相信EF大家都不陌生了,因为数据库表跟程序实体是一一对应的原因,我们能够通过lambda这种函数式的编程方式进行操作数据库,感觉非常清晰明了。与我们直接写SQL相比,lambda是强类型,拥有更好的扩展性,伸缩性,而且编程更加的方便,快捷。。下面我们就基于Expression和lambda来与大家构建一个属于自己的ORM框架。
思路的话很简单,就是将lambda转换成我们对应的数据库所需的查询条件,然后执行查询,再将结果以反射的方式封装成List<T>返回出去。
Expression
大家使用EF的时候多多少少会留意到有Expression这个东西。特别是查询时会看到要你传入Expression<Func<T,bool>>这样类型的参数,它又和Func<T,bool>有什么比同呢?
Expression<Func<T,bool>>是表达式树,我们可以通过它来分析我们的委托中的函数。当调用Compile方法后就会变成委托,才能执行。
Func<T,bool>只是一个普通的委托。
例如我们现在有个实体类Staff
public class Staff { public string Name { get; set; } public int Age { get; set; } public string Code { get; set; } public DateTime? Birthday { get; set; } public bool Deletion { get; set; } }
我们还有一个这样的方法
class Program { static void Main(string[] args) { FindAs<Staff>(x => x.Code == "张三" && x.Name.Contains("张")); } public static List<T> FindAs<T>(Expression<Func<T, bool>> func) { //将func转换成对应数据库的查询条件,然后执行查询 return null;//将结果返回 } }
我们希望通过 FindAs<Staff>(x => x.Age <50 && x.Name.Contains("张")); 就能查询出Staff表中Age<50并且Name包含有“张”字的人的信息。而生成的sql语句应该是select * from staff where Age<50 and Name like '%张%'。现在我们就来分析下这个func
从上面的图我们可以看到当前的Expression是一个lambda表达式,我们点开它的body看看。

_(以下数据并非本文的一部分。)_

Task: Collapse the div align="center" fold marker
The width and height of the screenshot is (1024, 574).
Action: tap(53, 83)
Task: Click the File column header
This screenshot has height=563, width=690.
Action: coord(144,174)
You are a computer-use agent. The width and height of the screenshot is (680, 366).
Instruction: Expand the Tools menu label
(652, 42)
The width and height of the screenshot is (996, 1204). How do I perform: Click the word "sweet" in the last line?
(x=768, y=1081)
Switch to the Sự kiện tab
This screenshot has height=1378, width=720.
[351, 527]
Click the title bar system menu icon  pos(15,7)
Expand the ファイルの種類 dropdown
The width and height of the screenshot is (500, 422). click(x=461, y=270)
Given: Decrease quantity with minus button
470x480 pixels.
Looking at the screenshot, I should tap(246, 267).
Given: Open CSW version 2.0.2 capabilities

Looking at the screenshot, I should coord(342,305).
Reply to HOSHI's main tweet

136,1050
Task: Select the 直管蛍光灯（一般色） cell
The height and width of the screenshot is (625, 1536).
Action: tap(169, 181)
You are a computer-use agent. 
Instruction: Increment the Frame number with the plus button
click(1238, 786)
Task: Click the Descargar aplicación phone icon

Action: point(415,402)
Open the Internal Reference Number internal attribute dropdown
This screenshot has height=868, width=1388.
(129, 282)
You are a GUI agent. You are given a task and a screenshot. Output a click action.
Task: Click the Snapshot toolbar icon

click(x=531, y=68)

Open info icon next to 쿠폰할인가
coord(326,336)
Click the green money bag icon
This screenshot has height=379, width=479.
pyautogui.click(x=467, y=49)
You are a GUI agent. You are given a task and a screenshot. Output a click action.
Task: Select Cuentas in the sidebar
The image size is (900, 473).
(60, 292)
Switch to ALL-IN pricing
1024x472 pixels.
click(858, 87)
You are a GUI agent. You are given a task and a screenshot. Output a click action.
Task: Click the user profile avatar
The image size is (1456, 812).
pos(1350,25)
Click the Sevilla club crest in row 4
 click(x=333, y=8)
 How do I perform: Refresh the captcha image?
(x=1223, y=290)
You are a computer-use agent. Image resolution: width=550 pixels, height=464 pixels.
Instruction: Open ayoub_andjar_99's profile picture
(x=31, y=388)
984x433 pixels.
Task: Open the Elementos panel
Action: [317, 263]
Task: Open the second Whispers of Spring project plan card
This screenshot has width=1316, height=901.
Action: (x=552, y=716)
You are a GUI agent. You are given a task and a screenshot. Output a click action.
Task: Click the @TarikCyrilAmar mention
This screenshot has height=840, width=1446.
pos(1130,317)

我们可以看到body里分为左边和右边,还有NodeType。和我们的lambda对比下看看'x => x.Code =="张三" && x.Name.Contains("张")'是不是找到点灵感了?我们再继续把左边和右边拆开看看。
可以看到我们需要的信息都有了,看来转换成SQL已经不是什么难事了,动手开搞了。
class Program { static void Main(string[] args) { FindAs<Staff>(x => x.Code == "张三" && x.Name.Contains("张")); FindAs<Staff>(x => x.Age <= 12 && x.Name.Contains("张")); Console.ReadKey(); } public static List<T> FindAs<T>(Expression<Func<T, bool>> func) { BinaryExpression Binary = func.Body as BinaryExpression; string left = ResovleFunc(Binary.Left); string right = ResovleLinqToObject(Binary.Right); string oper = GetOperator(Binary.NodeType); string sql = string.Format("select * from {0} where {1}", typeof(T).Name, left + oper + right); Console.WriteLine(sql); return null;//将结果返回 } //解析一般的条件,例如x=>x.name==xxxx x.age==xxx public static string ResovleFunc(Expression express) { var inner = express as BinaryExpression; string Name = (inner.Left as MemberExpression).Member.Name; object Value = (inner.Right as ConstantExpression).Value; var Operator = GetOperator(inner.NodeType); string Result = string.Format("({0} {1} '{2}')", Name, Operator, Value); return Result; } //解析linq to object这类扩展方法 public static string ResovleLinqToObject(Expression expression) { var MethodCall = expression as MethodCallExpression; var MethodName = MethodCall.Method.Name; if (MethodName == "Contains") { object Temp_Vale = (MethodCall.Arguments[0] as ConstantExpression).Value; string Value = string.Format("%{0}%", Temp_Vale); string Name = (MethodCall.Object as MemberExpression).Member.Name; string Result = string.Format("{0} like '{1}'", Name, Value); return Result; } return null; } public static string GetOperator(ExpressionType expressiontype) { switch (expressiontype) { case ExpressionType.And: return "and"; case ExpressionType.AndAlso: return "and"; case ExpressionType.Or: return "or"; case ExpressionType.OrElse: return "or"; case ExpressionType.Equal: return "="; case ExpressionType.NotEqual: return "<>"; case ExpressionType.LessThan: return "<"; case ExpressionType.LessThanOrEqual: return "<="; case ExpressionType.GreaterThan: return ">"; case ExpressionType.GreaterThanOrEqual: return ">="; default: throw new Exception(string.Format("不支持{0}此种运算符查找!" + expressiontype)); } } }
已经初步的达到了我们的目的了,但是我们的查询条件不可能固定是2个,有可能是N个,这时左边和右边又要继续再分下去,直到无法再分(想到递归了吧?)。而且我们还需要将查询条件参数化。而且我们的条件删除时也会用到。所以我们应该把它独立出来。传入一个lambda,生成sql where部分的语句,生成sqlparameter[]。这才是关键。。于是我们来构建一个解析Expresstion的类。。下面我就直接给出我自己写的实现代码了。。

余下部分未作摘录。